**INPUT DATA**
===============

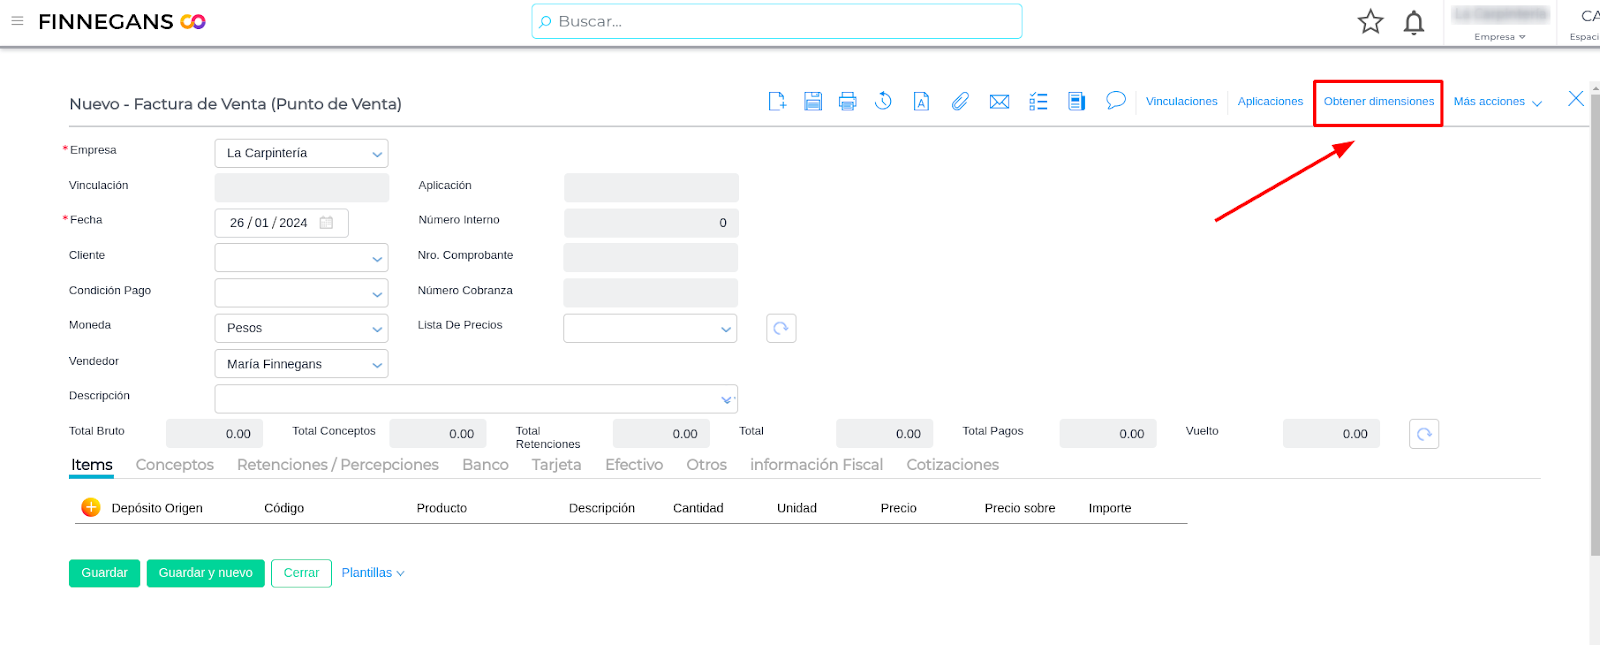Open the Retenciones / Percepciones tab
1600x645 pixels.
338,465
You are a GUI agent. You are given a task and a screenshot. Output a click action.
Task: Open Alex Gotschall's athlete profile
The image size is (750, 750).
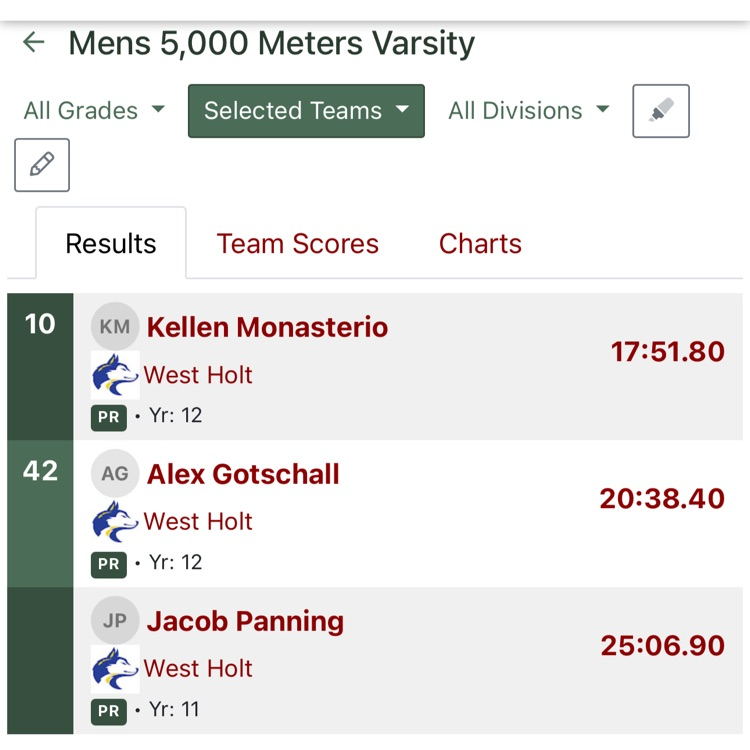(x=243, y=474)
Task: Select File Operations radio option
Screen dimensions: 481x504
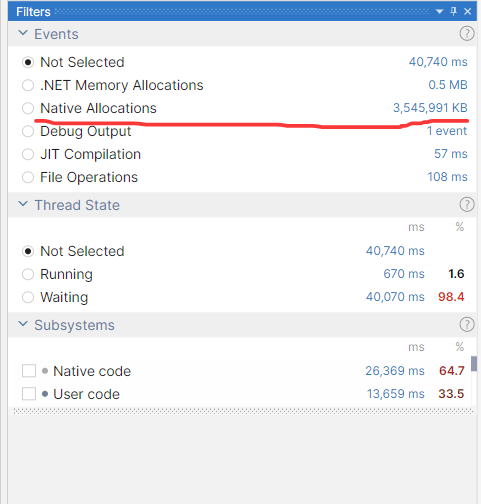Action: [28, 177]
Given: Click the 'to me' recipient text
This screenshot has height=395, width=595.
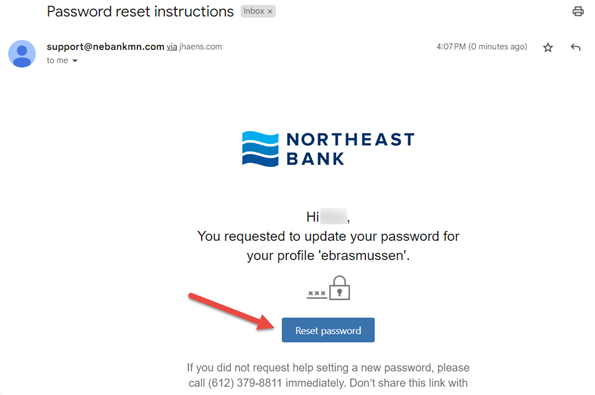Looking at the screenshot, I should 57,60.

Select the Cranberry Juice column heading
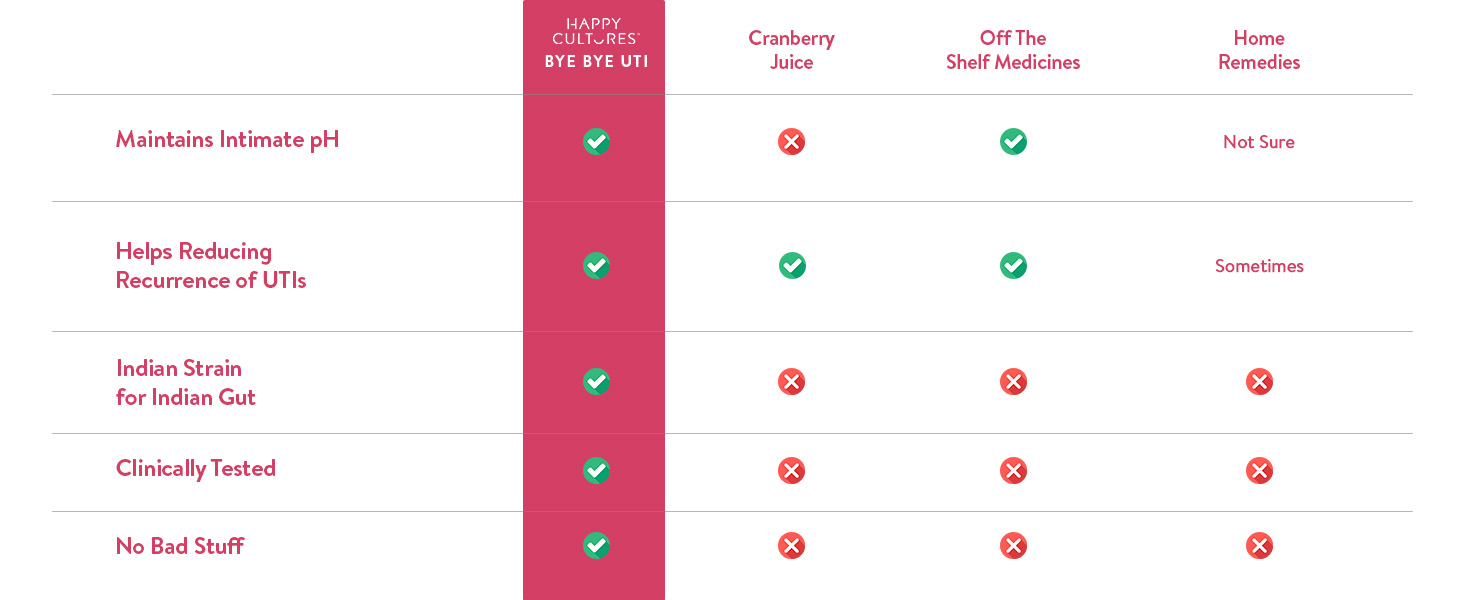pos(791,50)
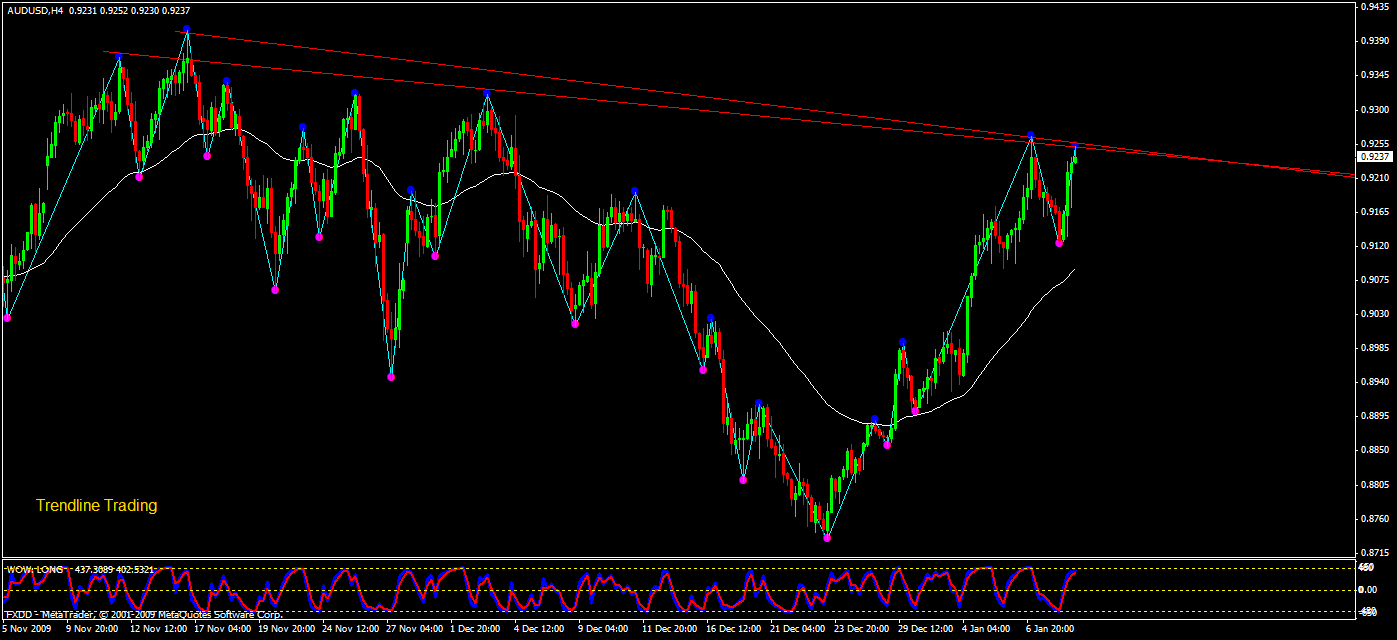Click blue dot at 29 Dec swing high

[x=902, y=342]
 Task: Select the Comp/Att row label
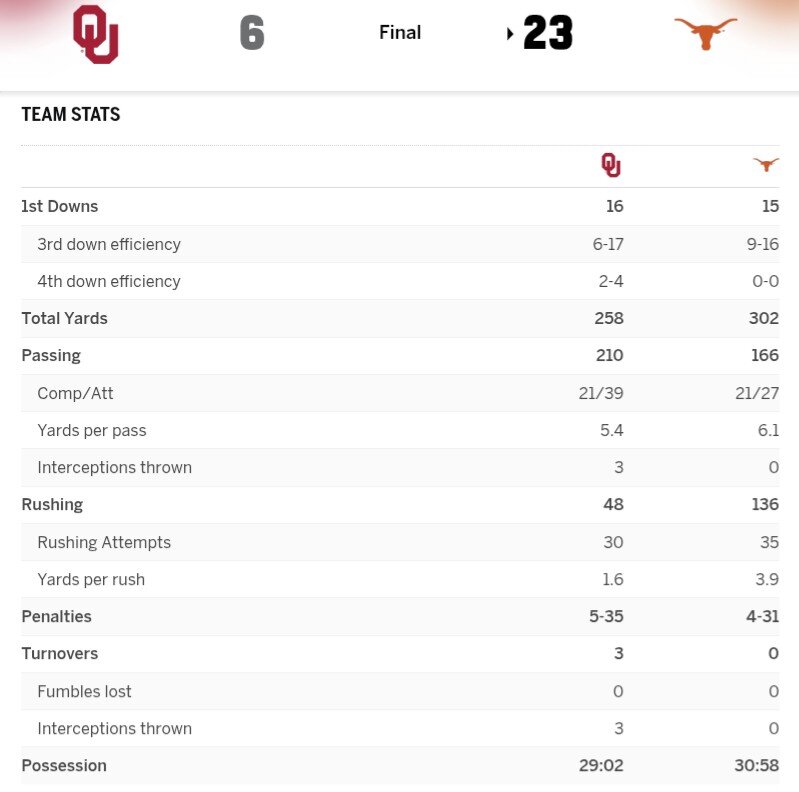pos(75,393)
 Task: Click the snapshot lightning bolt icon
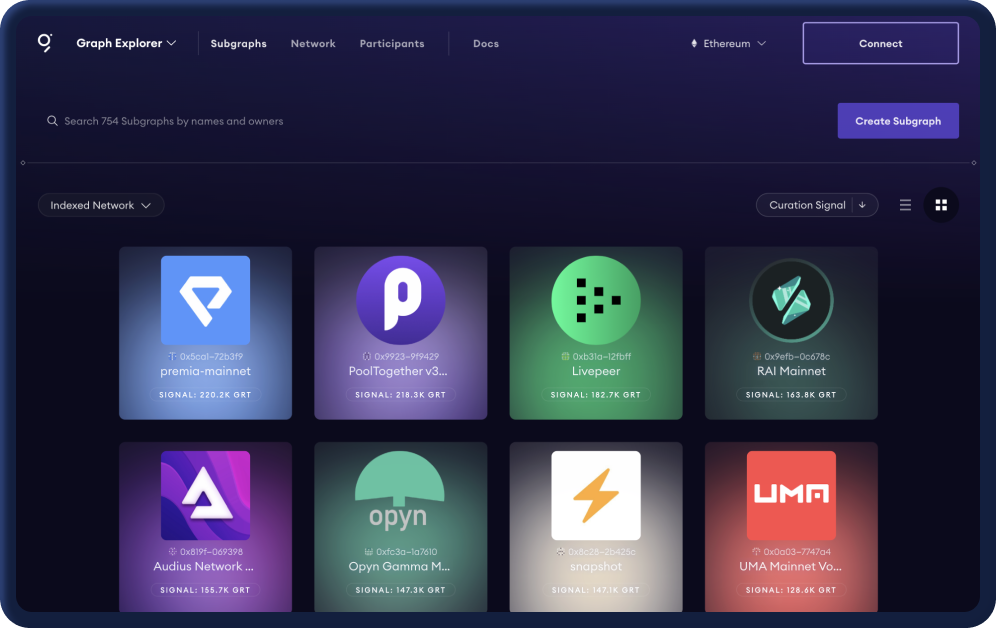coord(595,495)
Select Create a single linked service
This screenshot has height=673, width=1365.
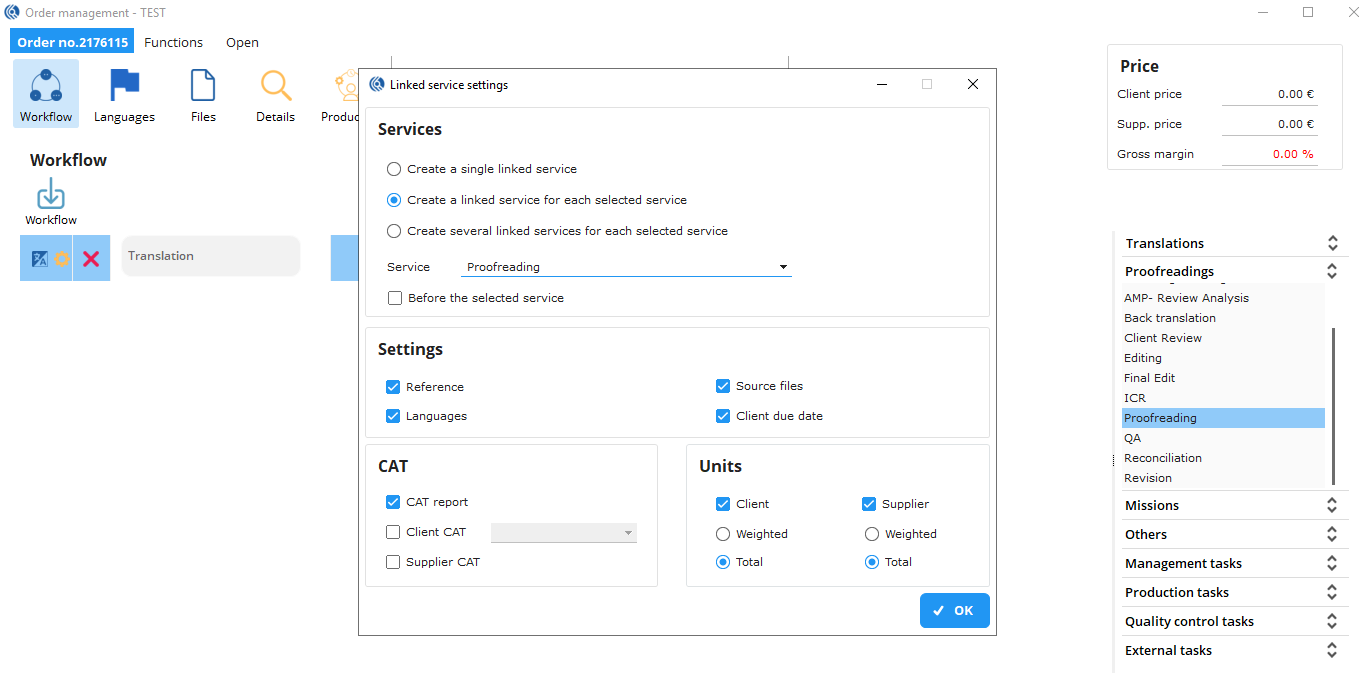click(394, 170)
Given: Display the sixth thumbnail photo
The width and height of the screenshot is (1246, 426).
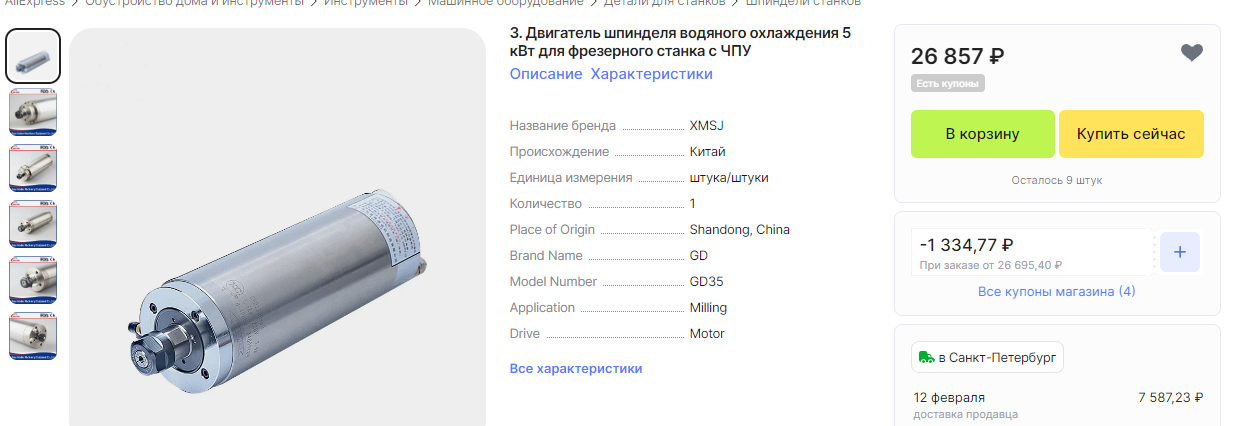Looking at the screenshot, I should [x=33, y=337].
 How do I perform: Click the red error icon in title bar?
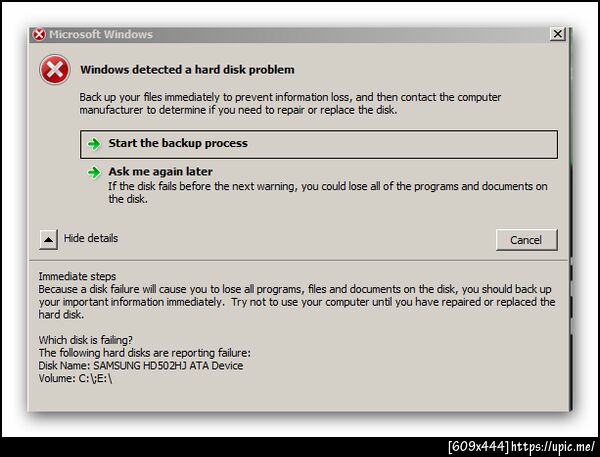click(39, 34)
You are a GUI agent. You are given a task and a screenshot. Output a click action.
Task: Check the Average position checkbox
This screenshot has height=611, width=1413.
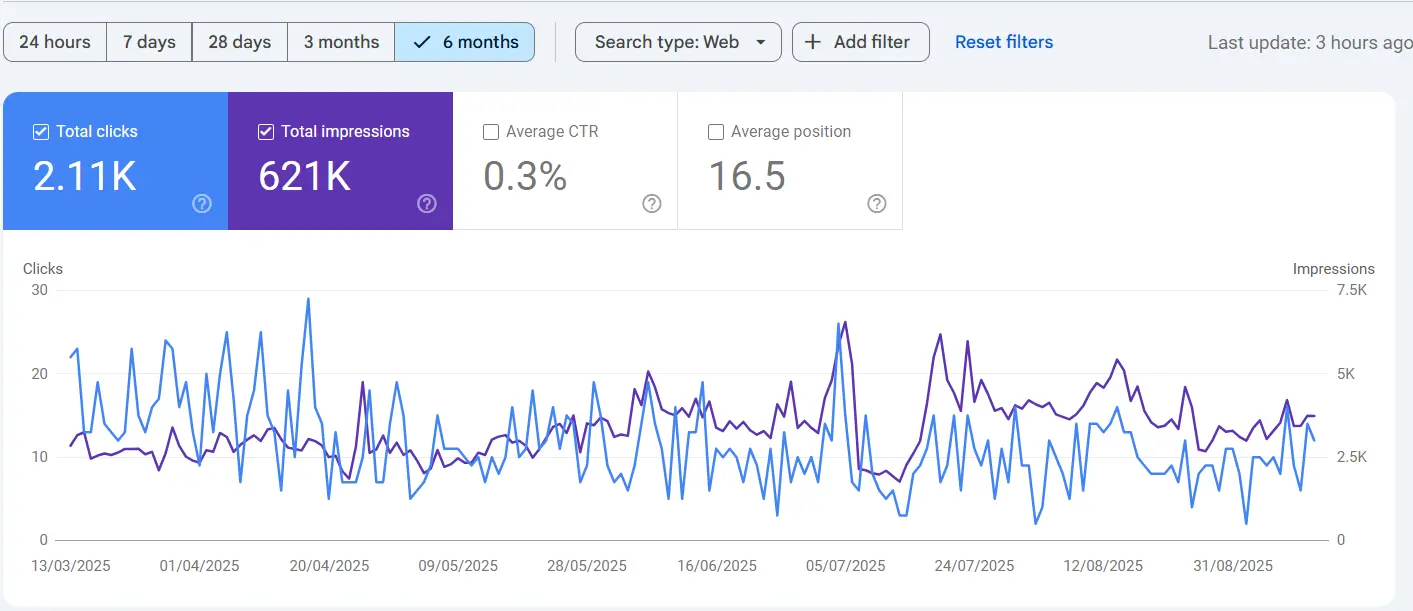716,131
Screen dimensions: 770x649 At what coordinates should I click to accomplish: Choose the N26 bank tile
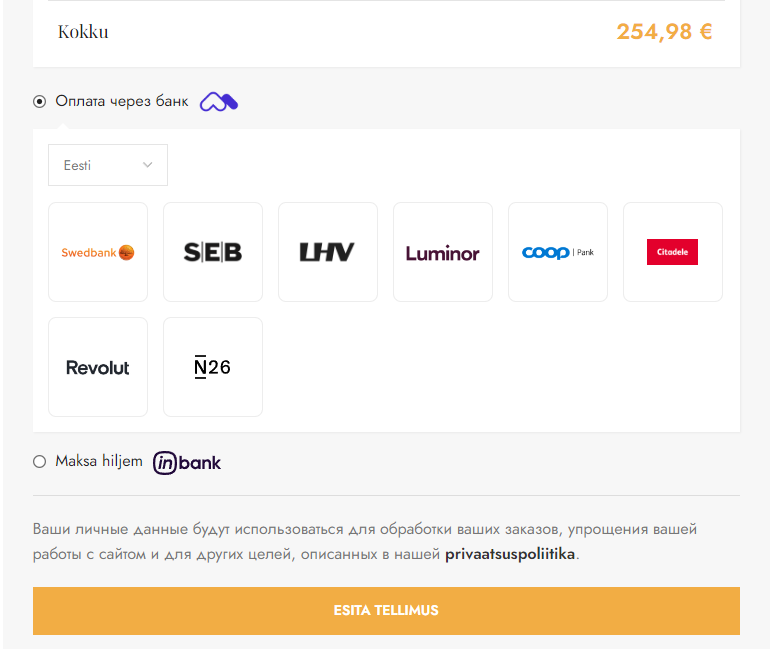[213, 367]
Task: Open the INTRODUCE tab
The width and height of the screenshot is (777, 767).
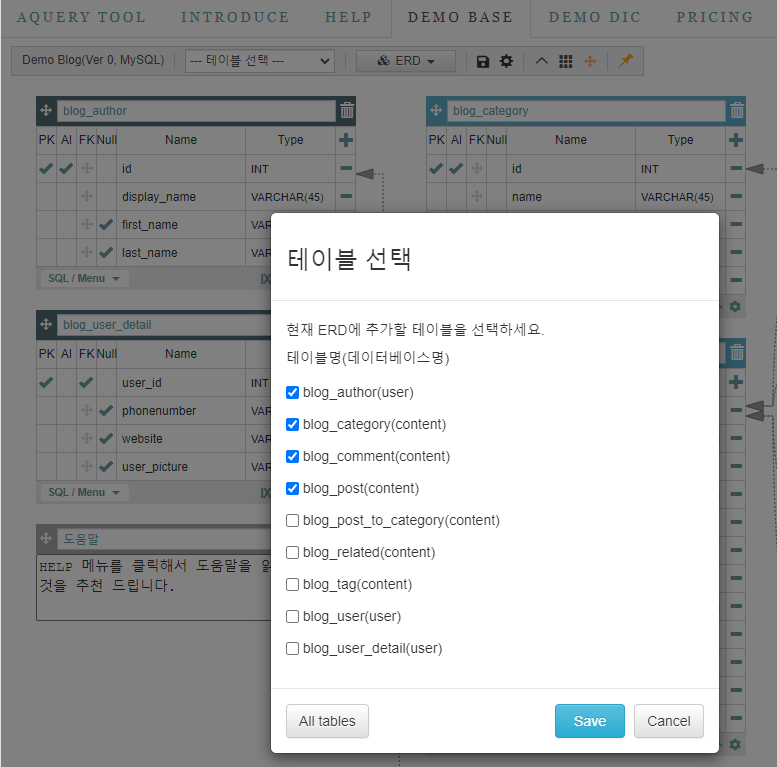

===============

**WHAT IS NEEDED**
Pictures aside, return exactly the lines from the data above, starting at the line that has "Task: Click the snapshot lightning bolt icon" and ending at the line that has "Given: Display the sixth thumbnail photo", both included.

**EXERCISE SOLUTION**
 Task: Click the snapshot lightning bolt icon
coord(595,495)
Select Create a single linked service
This screenshot has height=673, width=1365.
click(394, 170)
Given: Display the sixth thumbnail photo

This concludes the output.